Was being gay ever an issue at any of your jobs? I never noticed any treatment any different than anyone else. My partner was always a part of any business social stuff, it was always just Bob and Fred together. When I was Chairman of the Rolls~Royce Owner’s Club of Southern California, we never noticed any unkind attitudes.

If so, how did you deal with it?
Well, the straight folks were always fun, and the gay folks enjoyed deeper conversations; the focus was always centered on the cars.
If you had one piece of advice to give to a gay person wanting to work in the auto industry, what would it be?
? Just forget that you are gay, most folks will just probably figure you out and say nothing. They probably don’t care anyway. You’re going in as a professional, concentrate on being one. Make sure cars are your true passion.
Ok, here is the fun part; if you had $25,000 and had to buy a new car, what would it be and why? Mazda 3 hands down. Nothing comes close to MPG with decent power, fabulous handling with a great ride. And you can load up the luxury items and still have money left over.

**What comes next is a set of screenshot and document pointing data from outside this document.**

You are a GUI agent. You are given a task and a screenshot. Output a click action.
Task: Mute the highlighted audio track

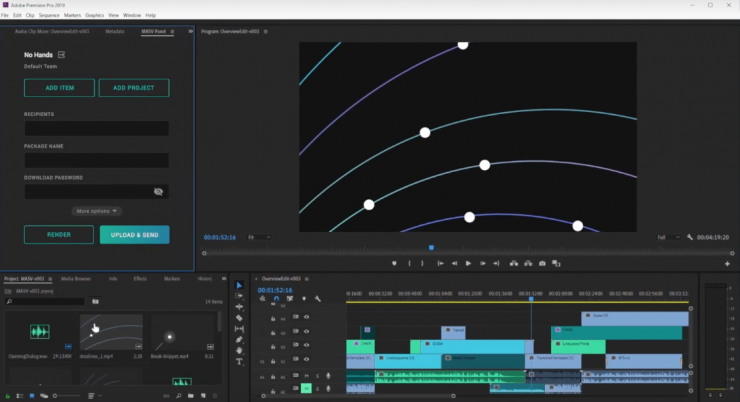coord(307,387)
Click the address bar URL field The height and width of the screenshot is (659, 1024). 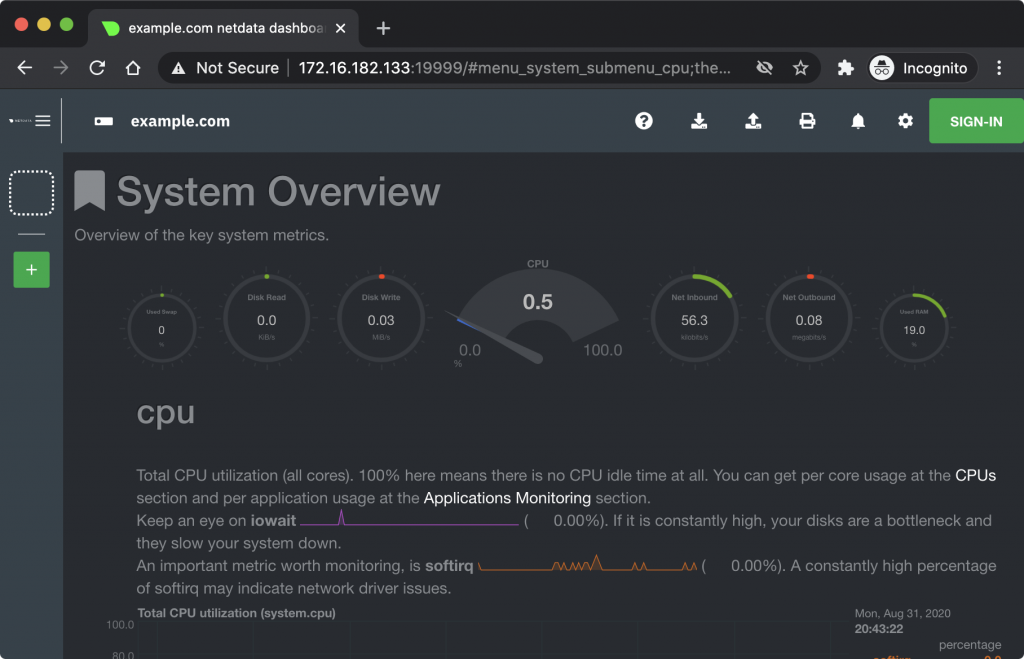pyautogui.click(x=500, y=68)
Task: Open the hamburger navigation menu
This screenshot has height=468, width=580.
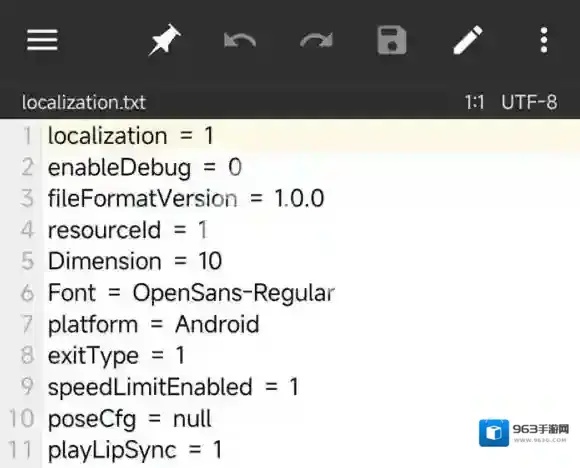Action: click(x=42, y=40)
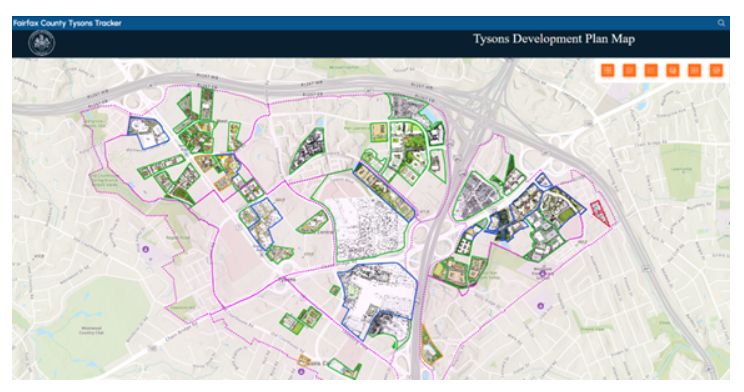This screenshot has width=744, height=392.
Task: Open the last orange map widget button
Action: (x=716, y=70)
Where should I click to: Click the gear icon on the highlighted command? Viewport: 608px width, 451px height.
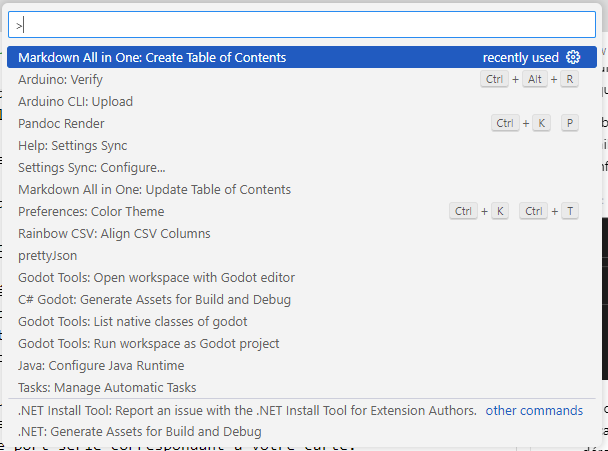click(x=573, y=58)
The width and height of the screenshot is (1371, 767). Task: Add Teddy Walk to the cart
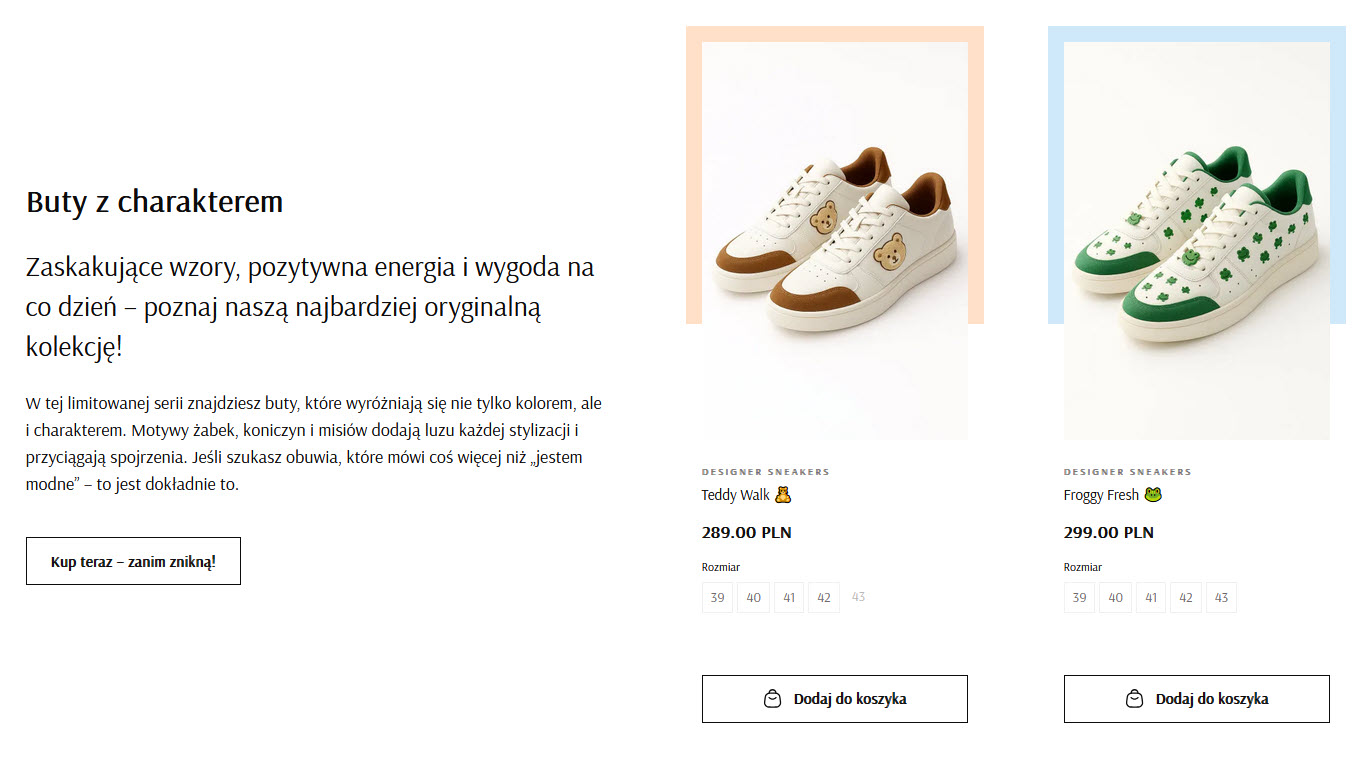click(x=834, y=698)
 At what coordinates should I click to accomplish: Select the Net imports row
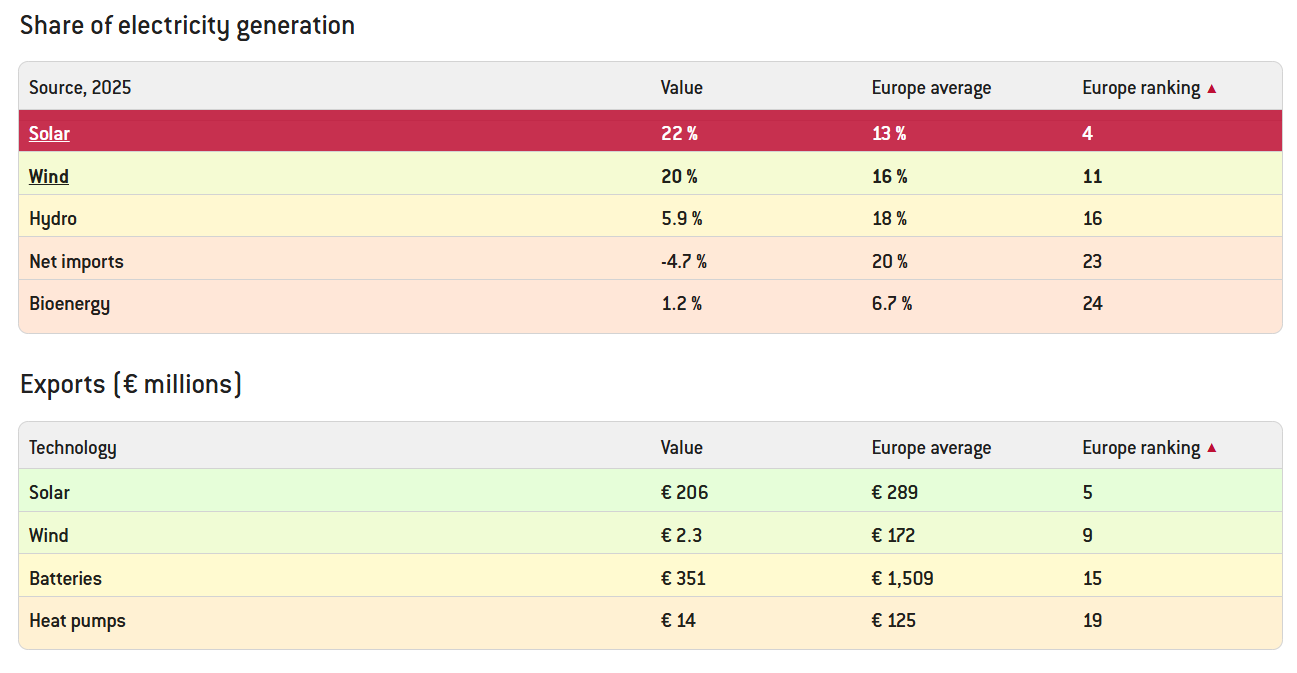pos(76,262)
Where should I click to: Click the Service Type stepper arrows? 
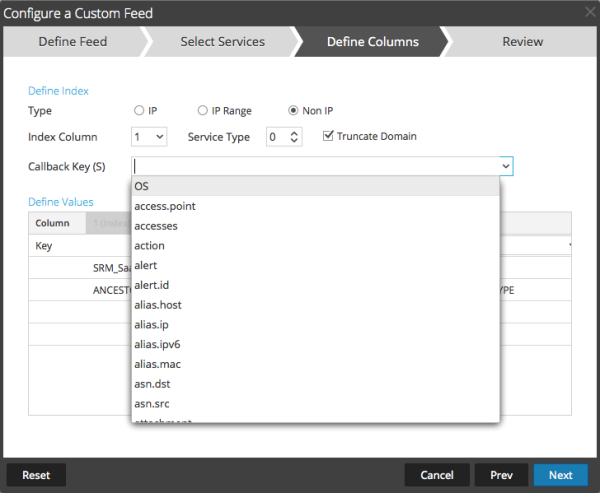[296, 137]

Same question but bigger budget; $50,000:
Out of (135) test cars I’ve driven, the Lexus GS450h was the one I loved the best. A tidy pussycat with punch out the gate. Almost all the Lexus luxury you need, but midsize, and plain old Toyota engineering. So you can plan on ultra reliability. Maybe get some greenie bragging points too.
If money was no object and you had to drive it every day:
2009 MB SL63AMG. This thing is a wild animal, but tame enough to trust it daily. Got to have the open fresh air and the hard roof. You’ll get the looks and the front valet spot. Since money is no object, you can afford the blemished MB frequency of repair stuff, if it happens.
What is your favorite car of all time and why?
1934 Type 59 Bugatti Grand Prix converted to street use. Proportions unexcelled, individual design details mechanical AND artistic. All the elements of speed and style. Utterly unique and sexy as hell!
If your car/truck could talk, what would it say about you?
Man, you got 300 HP, why don’t you use it, you wuss. I guess you like the occasional 25 mpg. You had a Ferrari Lusso once and you DROVE it. Why won’t you take me up in your German Motorglider and soar with the birds? You don’t use the engine even then!
Finally, why do you want to be featured on Gaywheels.com?
I’ve enjoyed a long career, received many honors, and grew up before and thru the Stonewall Age. Today, being gay is just one more human inherited characteristic. Folks should see that they can they can have a wonderful life no matter what.